## Passage provided
- - - - -

Mississippi's outgoing governor vowed Saturday to ask the U.S. Supreme Court to uphold Mississippi's ban on abortion at 15 weeks.
"We will sustain our efforts to fight for America’s unborn children," Republican Phil Bryant wrote on Twitter. “Mississippi will continue this mission to the United States Supreme Court.”
The call came a day after a federal appeals court ruled the ban was unconstitutional. But supporters of the Mississippi ban, and those like it passed in other states, have been aiming for the Supreme Court all along. They hope that new conservative justices will spur the high court to take up abortion challenges and overturn its 1973 Roe v. Wade ruling legalizing abortion rights nationwide.
Mississippi's ban at 15 weeks of pregnancy has never taken effect. It was blocked by U.S. District Court Judge Carlton Reeves in 2018, a move the New Orleans-based 5th Circuit ruled was correct.
The only abortion clinic in Mississippi sued the state after Bryant signed the law. The clinic said it provides abortions until 16 weeks.
The Center for Reproductive Rights, which represented the abortion clinic in its appeal, said that the state is wasting money trying defend abortion bans.
“The Fifth Circuit recognized today what is obvious: Mississippi’s abortion ban defies decades of Supreme Court precedent,” Hillary Schneller, senior staff attorney at the Center for Reproductive Rights, said in a statement. “With this ruling, Mississippi — and other states trying to put abortion out of reach — should finally get the message."

- - - - -

## Information supplied
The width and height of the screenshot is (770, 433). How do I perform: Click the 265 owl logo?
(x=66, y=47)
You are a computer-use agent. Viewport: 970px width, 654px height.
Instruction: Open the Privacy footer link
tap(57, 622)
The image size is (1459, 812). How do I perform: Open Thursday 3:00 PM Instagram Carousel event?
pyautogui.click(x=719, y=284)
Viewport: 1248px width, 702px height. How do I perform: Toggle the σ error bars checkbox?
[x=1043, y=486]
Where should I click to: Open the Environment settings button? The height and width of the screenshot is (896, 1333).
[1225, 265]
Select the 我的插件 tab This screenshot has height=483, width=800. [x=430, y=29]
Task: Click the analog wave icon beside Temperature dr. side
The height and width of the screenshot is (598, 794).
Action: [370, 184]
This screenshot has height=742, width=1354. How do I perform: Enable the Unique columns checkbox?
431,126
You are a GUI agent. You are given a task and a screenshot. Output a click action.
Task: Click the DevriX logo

- - - - -

## Things to do
(a) Answer these questions using the article on Mississippi's abortion ban:
(i) Which judge blocked the ban, and in what year?
(ii) Up to how many weeks of pregnancy does the clinic say it provides abortions?
(iii) Which organization represented the clinic in its appeal?
(b) Proceed with the article on Mississippi's abortion ban, starting after its final sentence.
The data were drawn from a separate source unrelated to the article.

## Task results
(a)
(i) U.S. District Court Judge Carlton Reeves blocked the ban in 2018.
(ii) The clinic says it provides abortions until 16 weeks.
(iii) The Center for Reproductive Rights represented the clinic in its appeal.

(b)
That message is unlikely to be received in Mississippi, though, where almost all Republican lawmakers and even some Democrats have opposed abortion. Mississippi legislators came back in 2019 and passed a more restrictive law to ban most abortions at about six weeks. The same federal district judge blocked that, too, and a legal fight over it continues. While Bryant is leaving office in January, he will be succeeded by Republican Lt. Gov. Tate Reeves, also an abortion opponent.
Attorneys representing the state of Mississippi had argued that the 15-week law was a regulation but not a ban, and that states are allowed to regulate abortion.
A central question in the case is about viability — whether a fetus can survive outside the woman at 15 weeks. The clinic presented evidence that viability is impossible at 15 weeks, and the appeals court said that the state “conceded that it had identified no medical evidence that a fetus would be viable at 15 weeks.” The judges cited a Supreme Court ruling to say Mississippi can't ban abortion before viability.
“In an unbroken line dating to Roe v. Wade, the Supreme Court’s abortion cases have established (and affirmed, and re-affirmed) a woman’s right to choose an abortion before viability,” Judge Patrick Higginbotham wrote for the court. “States may regulate abortion procedures prior to viability so long as they do not impose an undue burden on the woman’s right but they may not ban abortions."
When Reeves ruled in November 2018 that the Mississippi law was unconstitutional, he wrote that the "established medical consensus" is that viability typically begins at 23 to 24 weeks after the pregnant woman's last menstrual period.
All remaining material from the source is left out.